On February 9, 1916, the Shreveport Times published the article, “Seeks probe of child poverty: Joint resolution introduced in House by Mr. Keating.” That article from 102 years ago expressed the concern that only 50% of the individuals of recruitment age qualified for military service. Today, a century later, only 25% qualify. Our children have lost significant ground!

“Representative Keating’s 1916 resolution recites that, “proper preparation of our country for national defense demands the creation of conditions favorable to the birth and growth of healthy and sane men and women; and recruiting officers of the military and naval service of the United States have reported that more than 50 percent of the young men applying for enlistment are defective physically or mentally, or both …”

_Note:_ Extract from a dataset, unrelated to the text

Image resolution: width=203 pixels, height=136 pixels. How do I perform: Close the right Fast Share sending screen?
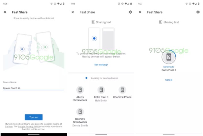click(x=140, y=12)
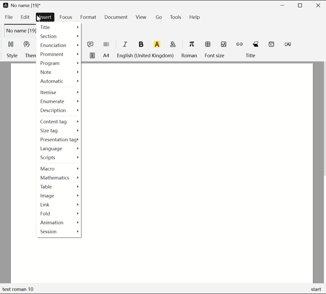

Representative Edward Keating of Colorado continued, “If we want real national preparedness, we must begin to prepare the human material upon which the nation must depend in time of need.” “We have to face this problem… we must begin to give the children a chance; we must not attempt to build ‘military preparedness’ on a rotten foundation.”

That was then. The language was blunt.

Today, it is admirable that retired generals and admirals are appealing to Louisiana’s legislators to give attention to the needs of children. These military leaders committed their careers to ensuring the security of our nation. Today, they invest their retirement years in the same cause.

In 1916, about 50% of young people did not qualify for military service. Today, only 25% qualify. In 102 years, we have not improved child well-being for purposes of military preparedness. In fact, we have not improved child well-being for any purpose!

I find it sad that during the last 102 years, the status of child well-being has slipped so that today retired generals and admirals are voluntarily stepping out of retirement to plead with Louisiana’s legislators to do right by our children; to prioritize funding for Louisiana’s Child Care Assistance Program, “where enrollment dropped from almost 40,000 children in 2007 to 17,000 in 2017 and now (has) a wait list”, and to support “affordable day care programs to allow parents to remain in the workforce”.

Louisiana, we have lost 100 years of opportunity to improve child well-being. It seems ironic that the military has always understood the importance of child well-being. I wish we all understood Louisiana’s future depends upon the health and well-being of our children!